We've talked about the creepshot problem in the context of Google Glass, which with its first-person perspective camera has its own set of privacy problems. That's why it's been summarily banned from strip clubs, movie theaters, and bars—exactly the types of places rife with incriminating creepshot (or outright illegal) potential.
But Google Glass is a computer you wear on your face. It's attention-grabbing and conspicuous and screams I AM A CYBORG. At least in its current iteration, you can see Google Glass coming. In spite of its heft, Galaxy Gear is relatively inconspicuous. And what are you going to do, make bar patrons check their watches at the door?

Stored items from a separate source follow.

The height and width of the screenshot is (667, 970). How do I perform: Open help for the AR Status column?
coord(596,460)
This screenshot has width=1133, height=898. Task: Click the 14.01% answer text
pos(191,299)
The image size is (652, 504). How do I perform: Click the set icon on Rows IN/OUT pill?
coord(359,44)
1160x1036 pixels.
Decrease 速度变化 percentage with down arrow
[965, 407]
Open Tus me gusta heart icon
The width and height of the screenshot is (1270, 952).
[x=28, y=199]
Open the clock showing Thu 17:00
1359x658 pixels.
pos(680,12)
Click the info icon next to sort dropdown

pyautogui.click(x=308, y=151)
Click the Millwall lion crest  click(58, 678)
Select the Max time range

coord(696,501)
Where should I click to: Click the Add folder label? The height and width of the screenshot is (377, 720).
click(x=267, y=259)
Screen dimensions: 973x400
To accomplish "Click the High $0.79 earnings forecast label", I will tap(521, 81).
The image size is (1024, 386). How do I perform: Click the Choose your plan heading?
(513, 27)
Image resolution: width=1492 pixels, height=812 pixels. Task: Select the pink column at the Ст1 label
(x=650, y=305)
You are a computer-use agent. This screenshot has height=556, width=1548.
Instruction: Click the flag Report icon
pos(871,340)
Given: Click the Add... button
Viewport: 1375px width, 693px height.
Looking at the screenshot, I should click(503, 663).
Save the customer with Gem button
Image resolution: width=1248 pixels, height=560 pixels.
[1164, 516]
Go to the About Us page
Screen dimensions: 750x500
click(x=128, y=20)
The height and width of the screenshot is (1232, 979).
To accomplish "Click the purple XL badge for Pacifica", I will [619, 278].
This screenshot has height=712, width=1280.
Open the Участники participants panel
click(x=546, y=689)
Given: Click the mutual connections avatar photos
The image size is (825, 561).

At this point we're all very familiar with creepshots. They're clandestinely captured smartphone photos that objectify young women, zeroing in on their breasts and asses without their consent. They rose to fame through backcorners of Reddit, and although the original creepshot Subreddit has been banned, copycat after copycat after copycat has cropped up to fill the filthy void. One such Subreddit, CandidFashionPolice, is still very much alive, and the problem in general is not going away thanks to Reddit's dedication to so-called "free speech."
You don't have to look on Reddit to find creepshots though. Try Tumblr where, in spite of Yahoo's charge to clean up the site, the creepshot tag still runs rampant. Or Twitter, where there are not one, not two, but countless creepshot feeds and tags. Sure, social networks can be scrubbed over and over again for this kind of content, but just like an invasive weed, they'll just keep coming back.
At least before, taking creepshots took a modicum of effort. When you take a picture with your smartphone, you look like you're taking a picture with your smartphone. Your phone has to be angled just so and you have to position your hand in such a way that lets you get the shot. With Google Glass, you have to touch the side of your specs. You look like you're doing something curious, if not suspicious, because again, it's a computer on your face. On the other hand, with Galaxy Gear, the camera is accessible by swiping top to bottom on the homescreen. You take a picture by tapping on the screen, and you can upload that photo straight to Facebook or Twitter right from your watch. But for all anyone else knows, you're checking the forecast or setting an alarm.
The first time I used the Galaxy Gear, I inadvertently took a short video of the man across from me. He had no idea. I proceeded to snap several shots of him just by tapping on the screen. It's that easy. It looked like I was checking the weather or reading a text. And I could have filled up 4GB of spy shots just like it.
A discreetly placed camera is certainly a design feature, but it's also an accidental enabler for one of the internet's worst predilections. We reached out to Samsung to see if they had considered the creepshot risk factor, and we've yet to hear back. Maybe they don't know. Maybe they don't care. Galaxy Gear might be a lot of things, but one of them will be an inadvertent tool of the seedy victimization of women. Meet the future. It's for pervs.